As Dark Money Floods U.S. Elections, Regulators Turn a Blind Eye
With apologies to the cast of Cabaret, dark money makes the political world go round.
Confusing rules and a regulatory void in campaign finance have unleashed a tsunami of cash from anonymous donors that is expected to have unprecedented influence over the midterm elections in November.
Try Newsweek for only $1.25 per week
As a result of the U.S. Supreme Court’s Citizens United v. Federal Election Commission judgment in 2010, individuals—and big corporations—received a carte blanche to make unlimited anonymous financial donations to “nondisclosing” organizations, increasingly nonprofit groups whose primary mission is defined as “social welfare.”
There are some guidelines: Such groups, categorized as 501(c)(4), can devote no more than half of their funds to political spending if they want to retain their nondisclosing tax-exempt status. The trouble is, who is holding them to account? Since the Internal Revenue Service got hammered for oversight activities that were at best overzealous, at worst partisan, many of these groups can essentially do whatever they want, unchallenged.
While the partisan battle rages over whether such anonymous and unlimited political spending should even be allowed, a more immediate concern is the unwillingness, or inability, of regulators to get involved and enforce the existing rules—for dark money and for campaign spending in general.
On November 4, candidates will do battle over all 435 seats in the House of Representatives, plus 36 of the Senate’s 100 seats. Dark money as a proportion of total money spent on U.S. election campaigns is reaching an all-time high, according to data obtained by Newsweek from the Sunlight Foundation, a Washington-based nonpartisan group that is an advocate for transparent government.
Up about 50 percent from the last election season, in 2012, cash spent by dark money groups hit $85.4 million as of late September, making 2014 a record year at this point in the cycle for unknown donors.

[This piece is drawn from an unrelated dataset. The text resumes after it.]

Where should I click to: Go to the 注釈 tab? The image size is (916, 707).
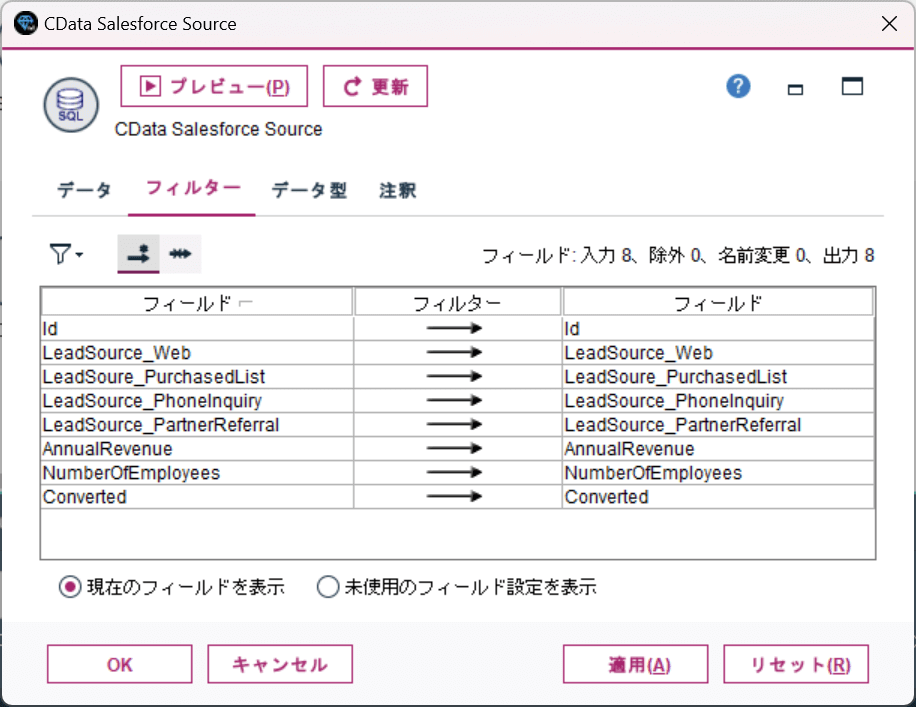(x=397, y=190)
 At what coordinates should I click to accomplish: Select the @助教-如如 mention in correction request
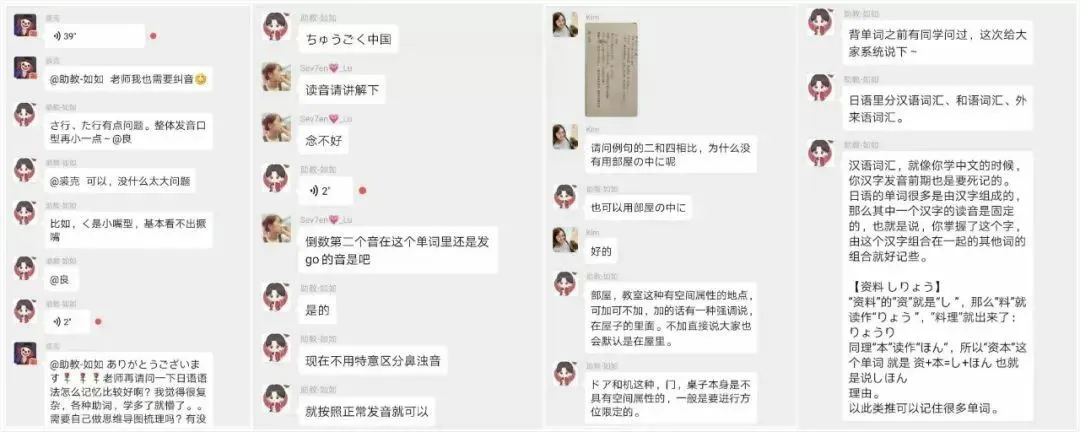(x=78, y=80)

Considering that the bulk of the funds are not spent until the final weeks before Election Day, the Center for Responsive Politics estimates that dark money expenditures could reach “upwards of $730 million, or, if the rate seen in the last midterm holds, edge close to $1 billion.”
While dark money equates to just under 10 percent of total political expenditures by House and Senate candidate committees so far this season—which, as of mid-September, hovered at just above $850 million—funds coming from hidden donors for radio, television and other ads ahead of the midterm elections could play a decisive role in races this year, with Republicans poised to take back the Senate. (For every $1 of dark money spent on a House race, $3 has been spent on a Senate race.)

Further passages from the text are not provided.